Biking Resources at Carnegie Library of Pittsburgh–Main

At  Carnegie Library of Pittsburgh we strive to provide information and resources that people want! Because Pittsburgh has such a large/strong bike community, the library makes sure to offer good bike-related resources to the cyclists of our fair town.


We have a number of bike-related resources in the zine collection in the First Floor–New and Featured Department. They’re shelved in a category with a divider that says–you guessed it–“BIKES.” The collection ranges from repair guides to bike trip journals to zines that deal with bikes and city infrastructure questions.

We list our zines in LibraryThing under the member name “clpzines.”  You can search the zine collection here by typing a keyword, zine title or author into the search box.  As of right now, fifty-seven of our 943 zines have a bike-related tag, such as “bike accidents,” “bike gear,” and “bike maps.” We also have Bike Pittsburgh‘s bike map and bike commuting guide.

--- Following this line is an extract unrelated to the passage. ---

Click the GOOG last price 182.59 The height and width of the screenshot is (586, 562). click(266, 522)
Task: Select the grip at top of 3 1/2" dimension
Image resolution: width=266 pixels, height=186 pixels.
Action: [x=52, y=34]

We’re really excited to host the Bike Pittsburgh Bike Commuting Workshop on Thursday, August 18 from 6-7:30 p.m. at CLP—Main. Last year the library hosted a Bike Pittsburgh/Elly Blue and Joe Biel collaborative workshop where Elly and Joe spoke on the history and current situation of bike infrastructure in Portland, OR. We imagine doing more bike-related zine programs in the future, so please let us know in the comments section if you’d like to see this happen!

Books and Movies

We also have books–it’s true! If you look for the Library of Congress call numbers that begin with TL, located on the second floor as part of Reference Services‘ open stacks, you’ll find many bike repair manuals for both mountain and general road bikes. You’ll also find more specific info, such as a Schwinn Bicycle Service Manual from 1972, as part of the reference collection. For a more traditional, yet still bike-related, reading resource, try David Byrne’s Bicycle Diaries. Do your kids have bikes? In the Children’s Department, under that same call number, you can find Kids’ Easy Bike Care. Next, visit the Film and Audio Department, where you will find a jillion great bike-related movies, including Pee-Wee’s Big Adventure, Bicycle Thieves, and Quicksilver.

If you haven’t been to the library to boost your bike love yet, it’s obvious that you need to get there.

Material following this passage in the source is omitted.